Ma nella mente di Ender era rimasto impresso soltanto il tremito che aveva scosso Bonzo quando la sua testa aveva sbattuto nel tubo. Lo sguardo vitreo e morto dei suoi occhi. Era già finito fin da allora, già incosciente. Stava in piedi a occhi aperti, ma senza pensare e senza reagire. Con quell’espressione vuota, terribile, quasi oscena. La stessa faccia che aveva Stilson quando lo lasciai là per terra.
— Lo congeleranno, comunque — continuò Dink. — Tutti sanno che ha cominciato lui. Io li ho visti alzarsi insieme e uscire dalla mensa. Ci ho messo qualche secondo ad accorgermi che tu non c’eri, e poi un paio di minuti per scoprire dov’eri andato. Te l’avevo detto di non restare solo.
— Già. Mi spiace.
— Saranno costretti a congelarlo. È un cercaguai. Lui e il suo puzzolente senso dell’onore.
E in quel momento, con sorpresa di Dink, Ender cominciò a piangere. Disteso sulla schiena, ancora bagnato d’acqua e di sudore, tirò su col naso e lasciò che le lacrime gli si disperdessero sulle guance velate da tracce di schiuma secca. Un singhiozzo uscì dalla sua gola come un rantolo.
— Sei sicuro di non avere niente?
— Non volevo fargli del male! — ansimò Ender. — Perché non è stato capace di lasciarmi in pace?
Sentì la porta aprirsi con un fruscio, poi richiudersi. Pur semiaddormentato seppe che era la notifica per la battaglia di quel giorno. Socchiuse gli occhi, aspettandosi di trovare il buio del primo mattino, invece le luci erano già accese. Era nudo, e quando si mosse scoprì che le lenzuola erano umide. Nei suoi occhi, gonfi, era rimasto il dolore del pianto. Accese il banco per avere l’ora. 18,20 fu la cifra che comparve. È sempre lo stesso giorno. Ho già fatto una battaglia oggi. Ne ho fatte due… quei bastardi sanno cos’ho passato, e continuano a farmi questo.
Tornò a sedersi sul letto. Il foglio tremava fra le sue dita. Questo non lo posso fare, disse in silenzio. E poi ad alta voce: — Questo non lo posso fare.
Si rialzò, stordito, e guardò attorno in cerca della tuta da battaglia. Poi ricordò: l’aveva messa in un pulitore automatico prima di far la doccia. Era ancora là.
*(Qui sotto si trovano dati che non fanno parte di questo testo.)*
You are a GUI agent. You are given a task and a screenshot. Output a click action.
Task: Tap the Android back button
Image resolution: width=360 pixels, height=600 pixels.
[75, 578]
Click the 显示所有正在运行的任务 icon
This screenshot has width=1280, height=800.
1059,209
Col foglio in mano uscì dal suo alloggio. L’ora di cena era quasi trascorsa e nei corridoi c’erano pochi ragazzi, ma nessuno gli rivolse la parola; in compenso raccolse parecchi sguardi intimoriti, forse a causa di quel che era successo a mezzogiorno nelle docce, forse per l’espressione fosca che gli aveva contratto il viso. Molti dei suoi ragazzi erano in camerata.
— Ehilà, Ender! Facciamo un po’ di allenamento stasera?
Lui consegnò il foglio a Zuppa Cinese, che mandò un grugnito. — Questi figli di puttana — disse. — Due alla volta?
— Due orde! — sbottò Tom il Matto.
— Si pesteranno i calli l’una con l’altra — disse Bean.
— Io vado a lavarmi — disse Ender. — Preparate i branchi e uscite. Vi raggiungerò alla porta.